Of all the entries below, only the lines from the one with "Proudly powered by WordPress (64, 2565)" up to and including the one with "Hair (18, 1942)" are to be duplicated exactly.

[Stored records]
= Beginning of Section =
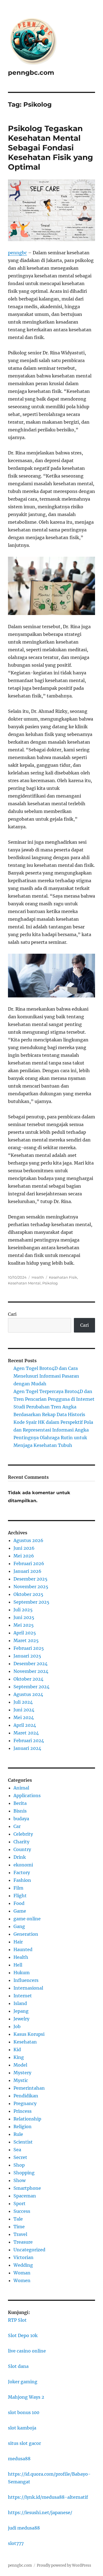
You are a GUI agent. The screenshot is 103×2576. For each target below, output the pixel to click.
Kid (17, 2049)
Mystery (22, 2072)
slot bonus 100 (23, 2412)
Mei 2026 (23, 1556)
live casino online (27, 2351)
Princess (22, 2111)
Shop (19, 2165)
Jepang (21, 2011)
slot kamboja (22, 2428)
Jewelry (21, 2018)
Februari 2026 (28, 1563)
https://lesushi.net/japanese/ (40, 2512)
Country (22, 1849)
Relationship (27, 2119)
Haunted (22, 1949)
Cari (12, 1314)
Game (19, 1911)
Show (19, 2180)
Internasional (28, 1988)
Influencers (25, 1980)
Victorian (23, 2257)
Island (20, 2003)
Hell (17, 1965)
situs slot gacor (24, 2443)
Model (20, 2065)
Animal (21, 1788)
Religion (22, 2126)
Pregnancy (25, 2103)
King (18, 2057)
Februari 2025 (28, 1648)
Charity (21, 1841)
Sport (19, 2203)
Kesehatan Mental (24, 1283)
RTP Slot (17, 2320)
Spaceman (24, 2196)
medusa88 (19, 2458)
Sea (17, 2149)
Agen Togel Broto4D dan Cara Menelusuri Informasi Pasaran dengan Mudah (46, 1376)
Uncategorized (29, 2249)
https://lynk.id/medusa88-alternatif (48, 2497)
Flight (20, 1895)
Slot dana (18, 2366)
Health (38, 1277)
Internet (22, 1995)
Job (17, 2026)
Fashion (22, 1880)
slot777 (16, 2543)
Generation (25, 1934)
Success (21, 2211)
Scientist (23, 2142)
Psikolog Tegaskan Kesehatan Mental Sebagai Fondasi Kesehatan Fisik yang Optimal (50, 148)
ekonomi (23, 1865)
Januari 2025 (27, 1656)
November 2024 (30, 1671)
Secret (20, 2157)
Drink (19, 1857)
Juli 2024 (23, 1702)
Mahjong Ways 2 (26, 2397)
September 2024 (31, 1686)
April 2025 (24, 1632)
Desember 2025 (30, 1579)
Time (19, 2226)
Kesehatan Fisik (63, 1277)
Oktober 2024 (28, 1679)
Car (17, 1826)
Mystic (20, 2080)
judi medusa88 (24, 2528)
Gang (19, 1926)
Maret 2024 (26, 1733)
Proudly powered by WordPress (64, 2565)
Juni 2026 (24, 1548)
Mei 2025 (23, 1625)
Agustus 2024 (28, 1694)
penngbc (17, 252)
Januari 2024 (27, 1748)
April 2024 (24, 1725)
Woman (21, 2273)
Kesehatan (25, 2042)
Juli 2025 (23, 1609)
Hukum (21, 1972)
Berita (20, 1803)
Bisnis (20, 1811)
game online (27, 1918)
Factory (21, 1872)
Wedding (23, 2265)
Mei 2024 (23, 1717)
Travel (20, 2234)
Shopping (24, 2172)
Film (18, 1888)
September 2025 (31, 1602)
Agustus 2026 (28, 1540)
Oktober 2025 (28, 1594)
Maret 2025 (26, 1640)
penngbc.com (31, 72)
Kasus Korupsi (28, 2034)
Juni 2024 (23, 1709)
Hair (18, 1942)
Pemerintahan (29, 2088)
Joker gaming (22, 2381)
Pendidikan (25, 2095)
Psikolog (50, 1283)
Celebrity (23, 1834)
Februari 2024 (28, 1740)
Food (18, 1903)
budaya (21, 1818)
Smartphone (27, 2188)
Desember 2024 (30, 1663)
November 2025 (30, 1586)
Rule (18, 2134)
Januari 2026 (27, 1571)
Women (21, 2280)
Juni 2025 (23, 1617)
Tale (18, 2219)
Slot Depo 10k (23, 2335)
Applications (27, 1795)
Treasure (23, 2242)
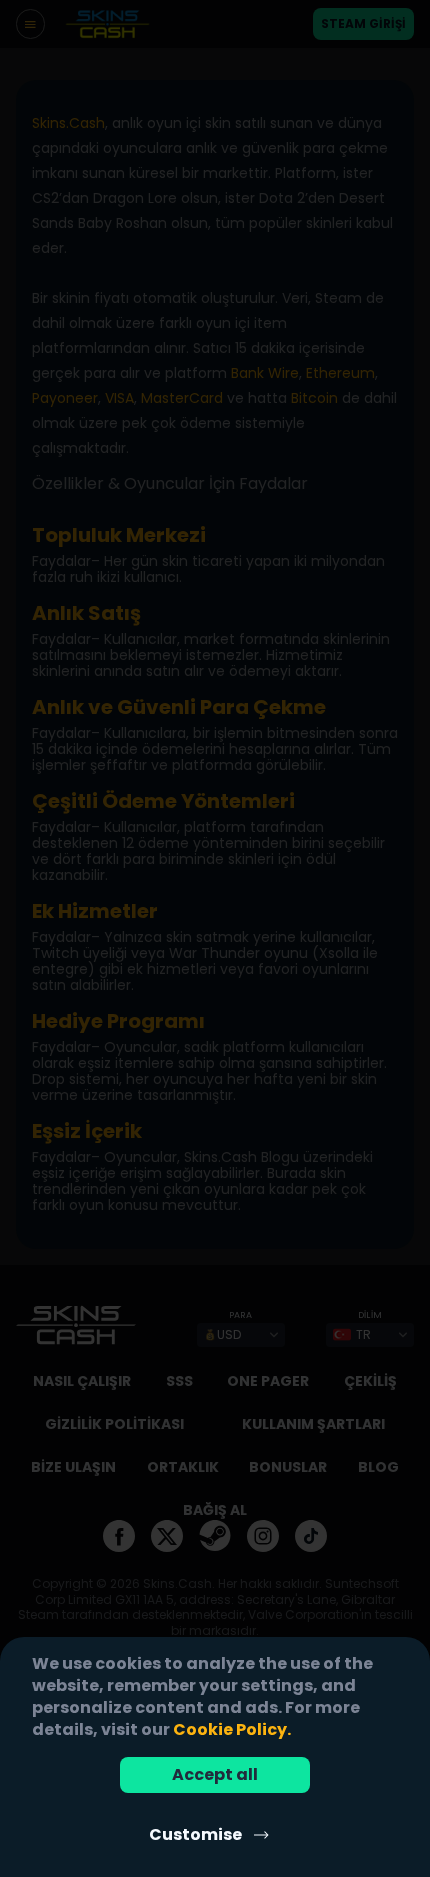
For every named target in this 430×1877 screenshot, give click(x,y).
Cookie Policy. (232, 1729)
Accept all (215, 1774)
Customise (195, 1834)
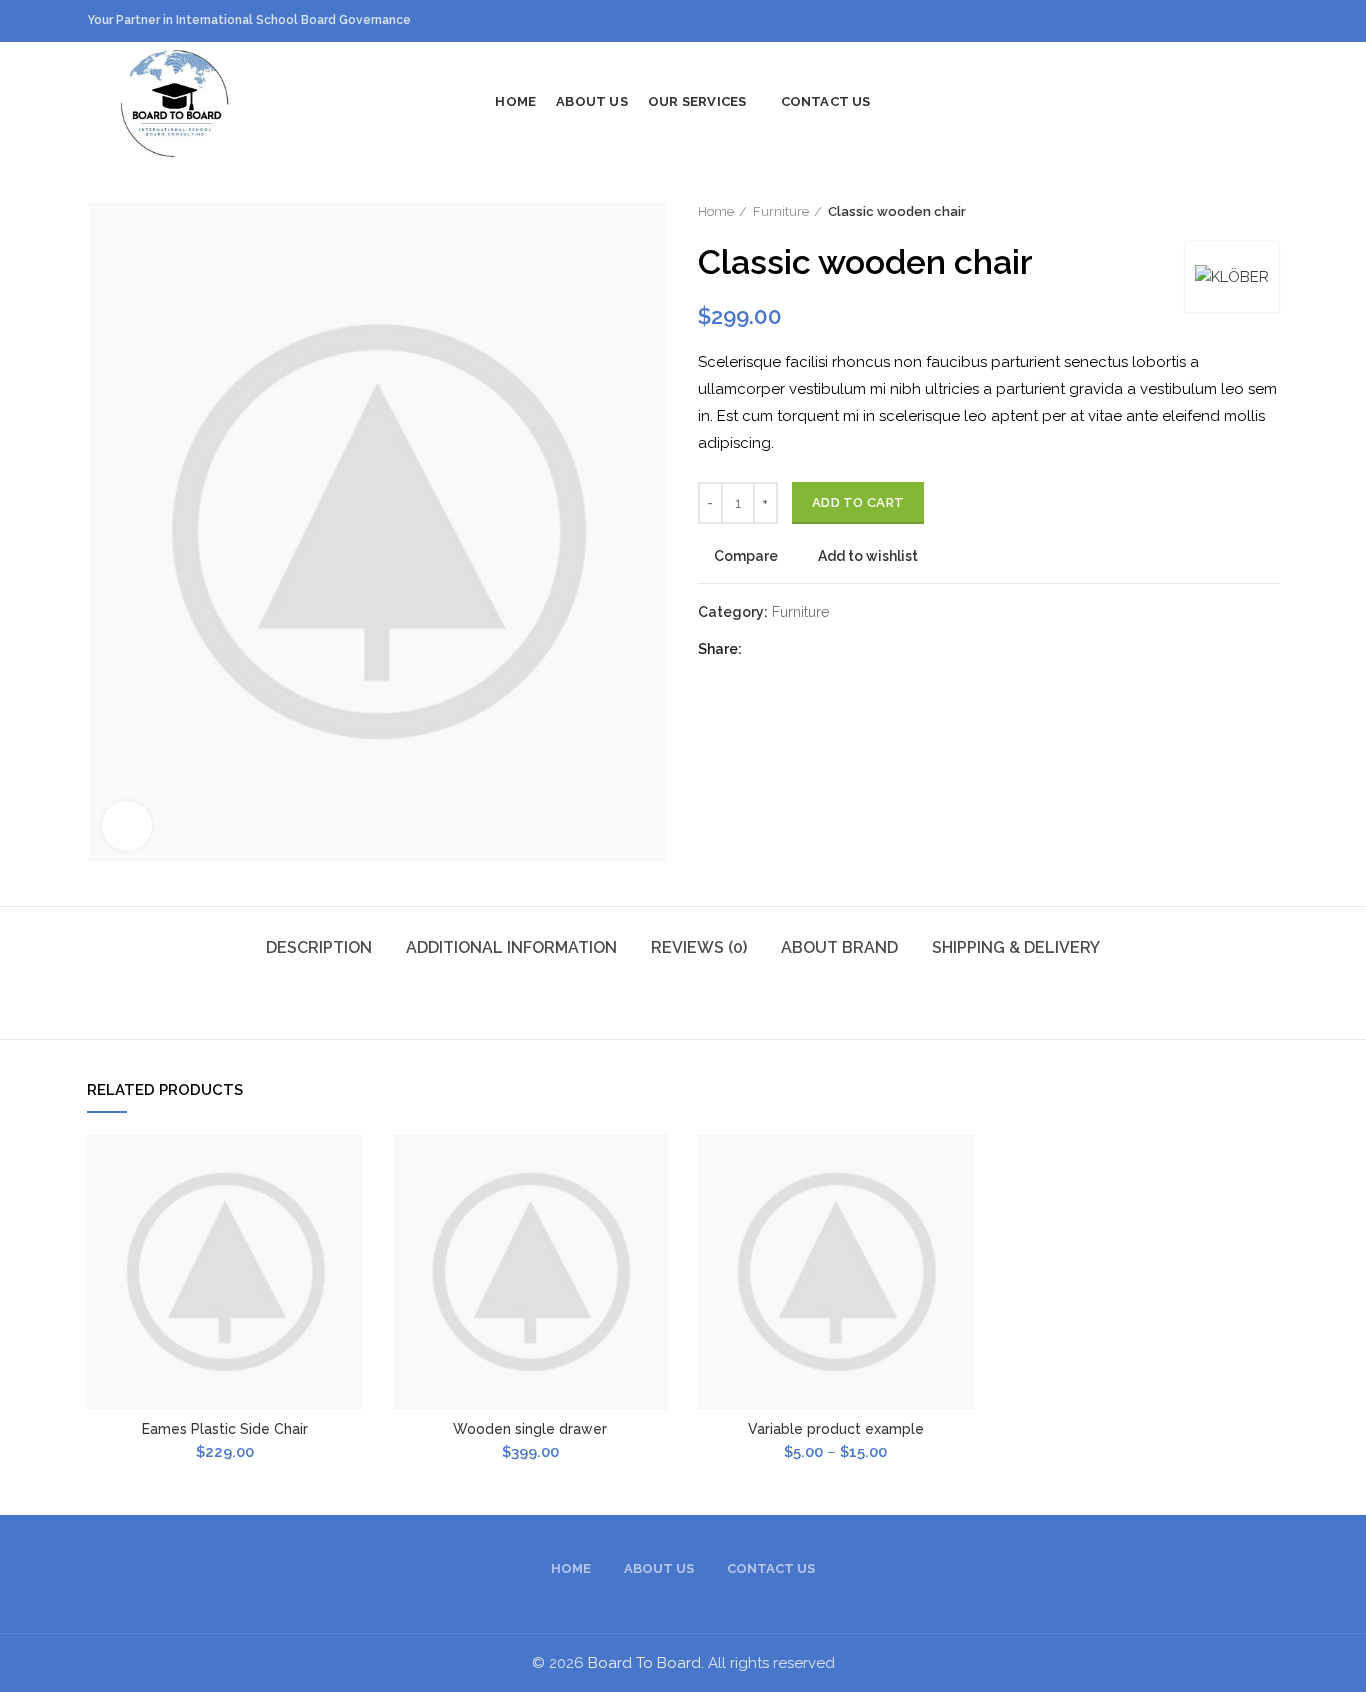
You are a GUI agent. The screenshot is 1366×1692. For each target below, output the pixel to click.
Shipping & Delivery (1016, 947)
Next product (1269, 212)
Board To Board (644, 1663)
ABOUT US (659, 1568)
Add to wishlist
= End of Section =
**Exercise response:**
Proudly powered by WordPress (64, 2565)
Juni 2026 (24, 1548)
Mei 2025 (23, 1625)
Agustus 2024 (28, 1694)
penngbc (17, 252)
Januari 2024 (27, 1748)
April 2024 (24, 1725)
Woman (21, 2273)
Kesehatan (25, 2042)
Juli 2025 (23, 1609)
Hukum (21, 1972)
Berita (20, 1803)
Bisnis (20, 1811)
game online (27, 1918)
Factory (21, 1872)
Wedding (23, 2265)
Mei 2024 (23, 1717)
Travel (20, 2234)
Shopping (24, 2172)
Film (18, 1888)
September 2025 (31, 1602)
Agustus 2026 (28, 1540)
Oktober 2025 (28, 1594)
Maret 2025 (26, 1640)
penngbc.com (31, 72)
Kasus Korupsi (28, 2034)
Juni 2024 (23, 1709)
Hair (18, 1942)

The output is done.